Record list:
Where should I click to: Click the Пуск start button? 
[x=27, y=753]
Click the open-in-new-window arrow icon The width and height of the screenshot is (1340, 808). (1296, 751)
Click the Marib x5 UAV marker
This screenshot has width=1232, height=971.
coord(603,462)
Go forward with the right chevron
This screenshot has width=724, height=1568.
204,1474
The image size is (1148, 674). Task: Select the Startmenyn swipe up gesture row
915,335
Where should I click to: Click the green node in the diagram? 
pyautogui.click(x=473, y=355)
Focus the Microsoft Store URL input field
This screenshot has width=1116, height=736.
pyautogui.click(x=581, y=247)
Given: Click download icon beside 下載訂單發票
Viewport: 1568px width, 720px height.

Problem requirements: Reproduce the records verbatim, beginning at the line that contains "Click the Marib x5 UAV marker" and continuing through the end of the records.

Finished exercise:
Click the Marib x5 UAV marker
This screenshot has width=1232, height=971.
coord(603,462)
Go forward with the right chevron
This screenshot has width=724, height=1568.
204,1474
The image size is (1148, 674). Task: Select the Startmenyn swipe up gesture row
915,335
Where should I click to: Click the green node in the diagram? 
pyautogui.click(x=473, y=355)
Focus the Microsoft Store URL input field
This screenshot has width=1116, height=736.
pyautogui.click(x=581, y=247)
Given: Click download icon beside 下載訂單發票
Viewport: 1568px width, 720px height.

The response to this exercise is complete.